恋かもしれない
土曜の朝九時、Lサポート相談ルームの中。

私は今、佐藤さんに、岩田さんと会って感じたことを伝えている。

最初笑顔だった佐藤さんは、話していくうちに細い眉が下がっていって、話し終えると丸っこい顔を歪めて腕を組み、頭をカクンと傾けてしまった。

「そうですか~。じゃあ綾瀬さんとしては、岩田さんは一生のパートナーとして考えにくいということなんですね?」

「はい。私を、見てほしいんです。上手く言えないんですけど、岩田さんは違うというか、合わない気がします」

ずっと憧れている恋はもっと燃え上がるもので、夢見ている恋人はもっと違う。

『自分を癒す』じゃなくて『お互いに癒しあう』と考えてくれる人がいい。

良いところも悪いところも、私のことをまるごと受け止めてくれる人がいい。

そして、私もそうしたいと思える人がいい。

「だから、正式にお断りしようと、思うんです」

「でもね、綾瀬さん。少し早計じゃないかしら? 会ったのはまだ二回ですよ。
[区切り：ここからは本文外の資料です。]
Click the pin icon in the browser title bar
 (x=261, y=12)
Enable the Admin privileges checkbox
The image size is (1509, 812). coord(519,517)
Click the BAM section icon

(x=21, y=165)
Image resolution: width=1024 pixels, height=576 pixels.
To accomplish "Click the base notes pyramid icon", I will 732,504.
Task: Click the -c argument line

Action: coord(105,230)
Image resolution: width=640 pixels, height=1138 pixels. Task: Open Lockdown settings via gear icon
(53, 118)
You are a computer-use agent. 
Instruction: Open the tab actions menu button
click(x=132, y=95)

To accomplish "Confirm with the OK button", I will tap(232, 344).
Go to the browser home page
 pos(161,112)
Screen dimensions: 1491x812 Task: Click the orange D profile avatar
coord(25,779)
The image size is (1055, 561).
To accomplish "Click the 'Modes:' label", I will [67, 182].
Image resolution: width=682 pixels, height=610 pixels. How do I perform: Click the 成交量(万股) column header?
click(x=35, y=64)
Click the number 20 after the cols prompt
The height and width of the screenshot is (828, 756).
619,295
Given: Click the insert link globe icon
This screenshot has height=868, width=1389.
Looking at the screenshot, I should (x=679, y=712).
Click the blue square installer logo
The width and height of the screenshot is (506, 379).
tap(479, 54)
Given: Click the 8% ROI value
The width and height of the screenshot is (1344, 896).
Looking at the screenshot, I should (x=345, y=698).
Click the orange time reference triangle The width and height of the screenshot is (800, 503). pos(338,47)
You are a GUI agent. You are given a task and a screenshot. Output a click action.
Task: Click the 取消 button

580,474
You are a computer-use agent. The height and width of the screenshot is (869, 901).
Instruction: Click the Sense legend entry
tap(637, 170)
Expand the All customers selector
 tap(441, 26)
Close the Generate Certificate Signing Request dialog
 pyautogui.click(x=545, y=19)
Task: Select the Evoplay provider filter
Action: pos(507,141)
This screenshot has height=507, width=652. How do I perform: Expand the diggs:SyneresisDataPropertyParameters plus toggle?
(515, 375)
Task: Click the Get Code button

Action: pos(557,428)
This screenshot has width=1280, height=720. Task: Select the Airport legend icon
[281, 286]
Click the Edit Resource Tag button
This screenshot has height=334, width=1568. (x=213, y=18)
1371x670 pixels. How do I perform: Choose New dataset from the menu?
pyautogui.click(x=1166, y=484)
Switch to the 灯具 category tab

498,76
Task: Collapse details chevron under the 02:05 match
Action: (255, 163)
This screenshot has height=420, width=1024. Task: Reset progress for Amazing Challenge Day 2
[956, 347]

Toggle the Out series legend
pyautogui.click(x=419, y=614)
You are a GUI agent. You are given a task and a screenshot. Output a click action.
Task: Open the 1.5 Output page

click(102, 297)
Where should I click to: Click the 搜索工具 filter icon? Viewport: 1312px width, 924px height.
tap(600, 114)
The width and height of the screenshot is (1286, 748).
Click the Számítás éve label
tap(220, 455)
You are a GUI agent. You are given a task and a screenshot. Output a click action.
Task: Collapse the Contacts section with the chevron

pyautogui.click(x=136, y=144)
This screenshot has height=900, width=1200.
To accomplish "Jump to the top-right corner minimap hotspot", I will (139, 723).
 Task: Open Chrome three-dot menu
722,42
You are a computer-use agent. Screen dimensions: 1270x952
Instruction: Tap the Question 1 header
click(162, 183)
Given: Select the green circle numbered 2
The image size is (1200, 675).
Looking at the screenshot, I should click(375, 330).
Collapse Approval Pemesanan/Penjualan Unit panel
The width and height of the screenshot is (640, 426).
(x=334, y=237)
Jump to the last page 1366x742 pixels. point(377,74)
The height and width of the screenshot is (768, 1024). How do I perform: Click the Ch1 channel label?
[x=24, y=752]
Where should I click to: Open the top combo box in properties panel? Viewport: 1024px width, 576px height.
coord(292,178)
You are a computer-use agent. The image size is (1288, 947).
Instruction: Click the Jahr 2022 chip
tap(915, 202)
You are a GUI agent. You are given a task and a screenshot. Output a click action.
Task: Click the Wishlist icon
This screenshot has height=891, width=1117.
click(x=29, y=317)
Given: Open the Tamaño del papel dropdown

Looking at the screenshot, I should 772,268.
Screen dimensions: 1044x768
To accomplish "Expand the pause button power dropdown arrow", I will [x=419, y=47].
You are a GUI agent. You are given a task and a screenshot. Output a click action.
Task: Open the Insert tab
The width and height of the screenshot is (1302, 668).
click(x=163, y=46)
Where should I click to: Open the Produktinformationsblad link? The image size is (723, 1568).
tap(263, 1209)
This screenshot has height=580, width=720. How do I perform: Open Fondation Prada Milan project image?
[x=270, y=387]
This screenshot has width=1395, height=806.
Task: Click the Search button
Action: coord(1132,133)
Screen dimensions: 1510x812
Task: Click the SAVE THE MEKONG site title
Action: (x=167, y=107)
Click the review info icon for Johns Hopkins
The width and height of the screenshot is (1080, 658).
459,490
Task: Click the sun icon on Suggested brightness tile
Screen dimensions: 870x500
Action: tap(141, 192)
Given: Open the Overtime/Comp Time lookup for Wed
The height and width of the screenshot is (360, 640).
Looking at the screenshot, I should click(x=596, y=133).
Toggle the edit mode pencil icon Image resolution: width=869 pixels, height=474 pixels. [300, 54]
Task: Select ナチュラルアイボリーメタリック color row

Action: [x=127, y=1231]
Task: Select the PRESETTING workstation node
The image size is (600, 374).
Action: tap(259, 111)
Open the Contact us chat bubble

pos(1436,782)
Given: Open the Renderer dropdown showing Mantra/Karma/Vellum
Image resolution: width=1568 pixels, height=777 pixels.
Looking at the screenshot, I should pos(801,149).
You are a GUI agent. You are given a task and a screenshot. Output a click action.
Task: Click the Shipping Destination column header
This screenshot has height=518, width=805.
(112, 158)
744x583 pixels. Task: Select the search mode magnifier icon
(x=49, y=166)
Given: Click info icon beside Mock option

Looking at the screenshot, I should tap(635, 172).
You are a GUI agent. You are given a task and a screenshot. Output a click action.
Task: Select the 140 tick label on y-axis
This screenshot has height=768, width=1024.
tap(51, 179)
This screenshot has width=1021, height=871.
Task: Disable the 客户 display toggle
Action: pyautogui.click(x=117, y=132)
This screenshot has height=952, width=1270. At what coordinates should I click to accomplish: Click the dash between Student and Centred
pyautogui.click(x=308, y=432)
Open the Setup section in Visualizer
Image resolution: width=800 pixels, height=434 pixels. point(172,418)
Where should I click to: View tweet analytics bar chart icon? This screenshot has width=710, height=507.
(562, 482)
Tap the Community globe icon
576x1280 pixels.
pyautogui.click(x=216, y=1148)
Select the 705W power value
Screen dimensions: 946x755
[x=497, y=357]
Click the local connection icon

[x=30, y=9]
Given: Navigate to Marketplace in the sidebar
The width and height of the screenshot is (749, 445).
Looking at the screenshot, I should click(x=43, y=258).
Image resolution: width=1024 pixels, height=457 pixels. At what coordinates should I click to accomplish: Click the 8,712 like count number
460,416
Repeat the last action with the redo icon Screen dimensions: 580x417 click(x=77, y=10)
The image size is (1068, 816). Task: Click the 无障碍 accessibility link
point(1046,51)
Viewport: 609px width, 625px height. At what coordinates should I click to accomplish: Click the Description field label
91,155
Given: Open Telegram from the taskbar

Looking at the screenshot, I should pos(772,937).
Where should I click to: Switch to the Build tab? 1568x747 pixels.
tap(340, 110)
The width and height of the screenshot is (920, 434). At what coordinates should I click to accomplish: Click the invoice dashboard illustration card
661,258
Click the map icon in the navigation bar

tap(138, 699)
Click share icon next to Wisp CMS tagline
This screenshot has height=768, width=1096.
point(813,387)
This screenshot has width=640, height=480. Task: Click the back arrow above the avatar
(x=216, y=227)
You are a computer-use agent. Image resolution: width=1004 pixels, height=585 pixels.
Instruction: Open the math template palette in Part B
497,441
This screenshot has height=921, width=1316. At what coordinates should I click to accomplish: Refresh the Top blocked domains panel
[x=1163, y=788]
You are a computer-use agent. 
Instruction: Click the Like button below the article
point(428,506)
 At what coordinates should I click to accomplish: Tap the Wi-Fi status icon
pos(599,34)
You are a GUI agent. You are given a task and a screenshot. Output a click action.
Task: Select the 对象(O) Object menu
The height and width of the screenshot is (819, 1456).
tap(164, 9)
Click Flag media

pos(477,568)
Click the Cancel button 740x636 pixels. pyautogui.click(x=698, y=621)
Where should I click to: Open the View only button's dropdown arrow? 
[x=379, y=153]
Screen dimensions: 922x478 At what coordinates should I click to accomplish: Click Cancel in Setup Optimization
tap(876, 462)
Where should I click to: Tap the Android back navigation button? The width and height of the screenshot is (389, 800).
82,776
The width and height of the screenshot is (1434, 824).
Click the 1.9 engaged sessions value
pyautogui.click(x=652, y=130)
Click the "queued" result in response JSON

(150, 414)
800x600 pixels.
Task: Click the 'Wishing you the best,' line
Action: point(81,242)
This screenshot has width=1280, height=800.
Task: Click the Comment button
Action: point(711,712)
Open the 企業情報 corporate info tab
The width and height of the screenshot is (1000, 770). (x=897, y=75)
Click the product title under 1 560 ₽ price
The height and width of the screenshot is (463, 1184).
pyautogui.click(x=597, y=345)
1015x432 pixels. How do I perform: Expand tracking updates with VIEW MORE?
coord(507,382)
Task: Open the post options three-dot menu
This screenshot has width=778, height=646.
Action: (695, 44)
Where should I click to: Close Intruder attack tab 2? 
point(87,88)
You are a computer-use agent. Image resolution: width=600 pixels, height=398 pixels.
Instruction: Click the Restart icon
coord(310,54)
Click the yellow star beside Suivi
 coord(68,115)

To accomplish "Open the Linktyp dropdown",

もっとデートを重ねていけば、きっと、岩田さんの違った面が見えてきます。岩田さんもまだ緊張していて、うまく自分が出せていないんですよ。せっかく赤い糸の縁ができそうですのに、勿体無いです! もう少し続けることをオススメします! お二人はとってもお似合いですのに~」

佐藤さんは身をよじるようにして、残念そうに言う。